EXERCISE BRIEF: Repeat, exactly and alone, every line from the line that contains "Top Products (270, 107)" to the end of the entries.

DATA EXCERPTS:
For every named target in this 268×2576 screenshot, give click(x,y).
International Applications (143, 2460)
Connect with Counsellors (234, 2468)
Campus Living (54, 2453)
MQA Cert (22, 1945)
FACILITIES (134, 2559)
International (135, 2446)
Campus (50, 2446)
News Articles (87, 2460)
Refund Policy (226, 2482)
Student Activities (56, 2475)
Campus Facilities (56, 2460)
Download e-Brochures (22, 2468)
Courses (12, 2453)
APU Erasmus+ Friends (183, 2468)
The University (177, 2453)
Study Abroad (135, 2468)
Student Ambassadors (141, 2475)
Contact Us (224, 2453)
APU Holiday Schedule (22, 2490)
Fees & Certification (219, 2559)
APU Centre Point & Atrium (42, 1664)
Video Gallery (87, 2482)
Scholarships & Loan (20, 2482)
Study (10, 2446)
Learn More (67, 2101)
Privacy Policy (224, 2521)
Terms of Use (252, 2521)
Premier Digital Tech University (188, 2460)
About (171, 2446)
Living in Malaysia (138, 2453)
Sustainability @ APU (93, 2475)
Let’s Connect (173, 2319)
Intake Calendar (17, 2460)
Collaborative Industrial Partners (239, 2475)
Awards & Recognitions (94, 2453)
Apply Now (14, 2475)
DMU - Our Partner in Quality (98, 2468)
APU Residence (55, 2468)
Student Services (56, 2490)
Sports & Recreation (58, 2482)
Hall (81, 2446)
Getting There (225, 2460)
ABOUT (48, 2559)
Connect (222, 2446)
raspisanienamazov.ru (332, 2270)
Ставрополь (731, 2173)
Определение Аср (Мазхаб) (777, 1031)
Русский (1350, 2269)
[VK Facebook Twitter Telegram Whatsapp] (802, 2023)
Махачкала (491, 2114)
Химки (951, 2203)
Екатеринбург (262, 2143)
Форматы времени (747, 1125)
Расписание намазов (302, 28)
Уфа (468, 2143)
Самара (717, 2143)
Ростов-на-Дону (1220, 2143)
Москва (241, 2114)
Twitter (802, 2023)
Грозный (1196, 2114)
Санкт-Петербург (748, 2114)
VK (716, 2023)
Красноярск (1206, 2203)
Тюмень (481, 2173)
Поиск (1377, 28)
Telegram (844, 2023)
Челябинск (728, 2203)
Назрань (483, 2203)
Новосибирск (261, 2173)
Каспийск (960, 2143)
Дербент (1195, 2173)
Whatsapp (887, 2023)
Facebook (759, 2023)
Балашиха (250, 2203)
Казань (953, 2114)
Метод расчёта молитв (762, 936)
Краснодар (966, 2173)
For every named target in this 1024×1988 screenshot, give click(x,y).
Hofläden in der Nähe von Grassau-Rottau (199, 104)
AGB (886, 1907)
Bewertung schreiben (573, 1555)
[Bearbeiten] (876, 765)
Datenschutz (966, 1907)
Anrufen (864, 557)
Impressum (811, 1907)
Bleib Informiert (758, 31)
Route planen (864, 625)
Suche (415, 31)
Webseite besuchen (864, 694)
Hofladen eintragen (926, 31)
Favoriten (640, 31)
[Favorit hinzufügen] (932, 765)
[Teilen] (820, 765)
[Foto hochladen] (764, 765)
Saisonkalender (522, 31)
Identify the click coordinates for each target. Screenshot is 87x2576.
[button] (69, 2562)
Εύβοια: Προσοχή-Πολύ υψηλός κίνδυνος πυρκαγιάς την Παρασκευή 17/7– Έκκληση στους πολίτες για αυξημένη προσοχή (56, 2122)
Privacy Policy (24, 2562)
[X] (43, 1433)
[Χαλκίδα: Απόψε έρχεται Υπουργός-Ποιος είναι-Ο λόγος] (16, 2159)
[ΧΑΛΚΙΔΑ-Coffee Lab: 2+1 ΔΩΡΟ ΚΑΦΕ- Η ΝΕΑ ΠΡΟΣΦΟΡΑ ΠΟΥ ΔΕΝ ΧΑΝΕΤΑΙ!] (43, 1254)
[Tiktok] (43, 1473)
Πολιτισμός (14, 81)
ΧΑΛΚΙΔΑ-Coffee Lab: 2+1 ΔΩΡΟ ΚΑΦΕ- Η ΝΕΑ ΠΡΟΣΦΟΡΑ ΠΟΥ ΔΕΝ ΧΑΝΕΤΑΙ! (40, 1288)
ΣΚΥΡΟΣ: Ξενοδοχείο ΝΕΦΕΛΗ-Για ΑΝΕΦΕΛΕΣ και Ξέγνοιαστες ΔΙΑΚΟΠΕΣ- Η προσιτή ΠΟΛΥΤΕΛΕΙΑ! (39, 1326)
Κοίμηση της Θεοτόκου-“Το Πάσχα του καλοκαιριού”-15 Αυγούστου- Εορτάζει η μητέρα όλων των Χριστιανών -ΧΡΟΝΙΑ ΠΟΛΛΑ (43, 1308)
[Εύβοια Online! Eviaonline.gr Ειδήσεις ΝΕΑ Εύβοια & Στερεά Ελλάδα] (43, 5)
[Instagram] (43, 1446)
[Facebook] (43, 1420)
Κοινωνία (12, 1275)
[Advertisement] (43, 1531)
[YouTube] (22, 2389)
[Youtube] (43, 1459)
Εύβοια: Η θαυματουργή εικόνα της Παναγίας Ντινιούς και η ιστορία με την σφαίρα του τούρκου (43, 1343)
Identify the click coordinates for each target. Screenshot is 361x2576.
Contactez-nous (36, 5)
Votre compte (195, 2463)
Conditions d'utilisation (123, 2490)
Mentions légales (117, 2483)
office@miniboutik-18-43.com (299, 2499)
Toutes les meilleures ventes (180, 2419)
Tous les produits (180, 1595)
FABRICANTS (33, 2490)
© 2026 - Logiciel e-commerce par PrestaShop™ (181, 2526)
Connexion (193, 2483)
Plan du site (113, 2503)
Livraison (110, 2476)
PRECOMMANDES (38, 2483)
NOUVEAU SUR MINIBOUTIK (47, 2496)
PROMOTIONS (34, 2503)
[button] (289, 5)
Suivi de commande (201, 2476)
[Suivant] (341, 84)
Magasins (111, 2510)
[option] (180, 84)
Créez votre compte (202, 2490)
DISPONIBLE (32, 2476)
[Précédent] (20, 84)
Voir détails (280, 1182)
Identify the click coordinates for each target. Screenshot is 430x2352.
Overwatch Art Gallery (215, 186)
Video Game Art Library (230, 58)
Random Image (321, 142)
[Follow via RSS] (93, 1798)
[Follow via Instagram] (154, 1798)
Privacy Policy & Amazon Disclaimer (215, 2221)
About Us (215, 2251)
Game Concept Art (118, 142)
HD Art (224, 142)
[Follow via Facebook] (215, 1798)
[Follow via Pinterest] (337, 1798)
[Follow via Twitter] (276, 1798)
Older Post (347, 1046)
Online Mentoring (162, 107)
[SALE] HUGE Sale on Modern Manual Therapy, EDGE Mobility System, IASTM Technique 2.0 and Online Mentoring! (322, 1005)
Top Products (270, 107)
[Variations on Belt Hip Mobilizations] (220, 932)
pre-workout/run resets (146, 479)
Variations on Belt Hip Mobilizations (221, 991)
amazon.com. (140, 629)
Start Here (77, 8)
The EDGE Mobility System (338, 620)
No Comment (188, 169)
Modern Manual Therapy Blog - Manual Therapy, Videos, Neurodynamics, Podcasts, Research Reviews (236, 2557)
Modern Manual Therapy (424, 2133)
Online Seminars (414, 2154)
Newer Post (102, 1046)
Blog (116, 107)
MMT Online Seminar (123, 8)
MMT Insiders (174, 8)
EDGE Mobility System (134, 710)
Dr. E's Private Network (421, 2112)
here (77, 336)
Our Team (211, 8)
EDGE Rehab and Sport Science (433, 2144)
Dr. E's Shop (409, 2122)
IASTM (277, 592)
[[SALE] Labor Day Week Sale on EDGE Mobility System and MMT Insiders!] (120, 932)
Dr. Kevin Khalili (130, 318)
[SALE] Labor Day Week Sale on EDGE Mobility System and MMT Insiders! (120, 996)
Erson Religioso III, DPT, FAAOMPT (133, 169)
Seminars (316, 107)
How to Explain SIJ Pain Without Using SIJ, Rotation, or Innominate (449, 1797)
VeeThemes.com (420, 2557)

EXPECTED ANSWER:
Top Products (270, 107)
[Variations on Belt Hip Mobilizations] (220, 932)
pre-workout/run resets (146, 479)
Variations on Belt Hip Mobilizations (221, 991)
amazon.com. (140, 629)
Start Here (77, 8)
The EDGE Mobility System (338, 620)
No Comment (188, 169)
Modern Manual Therapy Blog - Manual Therapy, Videos, Neurodynamics, Podcasts, Research Reviews (236, 2557)
Modern Manual Therapy (424, 2133)
Online Seminars (414, 2154)
Newer Post (102, 1046)
Blog (116, 107)
MMT Online Seminar (123, 8)
MMT Insiders (174, 8)
EDGE Mobility System (134, 710)
Dr. E's Private Network (421, 2112)
here (77, 336)
Our Team (211, 8)
EDGE Rehab and Sport Science (433, 2144)
Dr. E's Shop (409, 2122)
IASTM (277, 592)
[[SALE] Labor Day Week Sale on EDGE Mobility System and MMT Insiders!] (120, 932)
Dr. Kevin Khalili (130, 318)
[SALE] Labor Day Week Sale on EDGE Mobility System and MMT Insiders! (120, 996)
Erson Religioso III, DPT, FAAOMPT (133, 169)
Seminars (316, 107)
How to Explain SIJ Pain Without Using SIJ, Rotation, or Innominate (449, 1797)
VeeThemes.com (420, 2557)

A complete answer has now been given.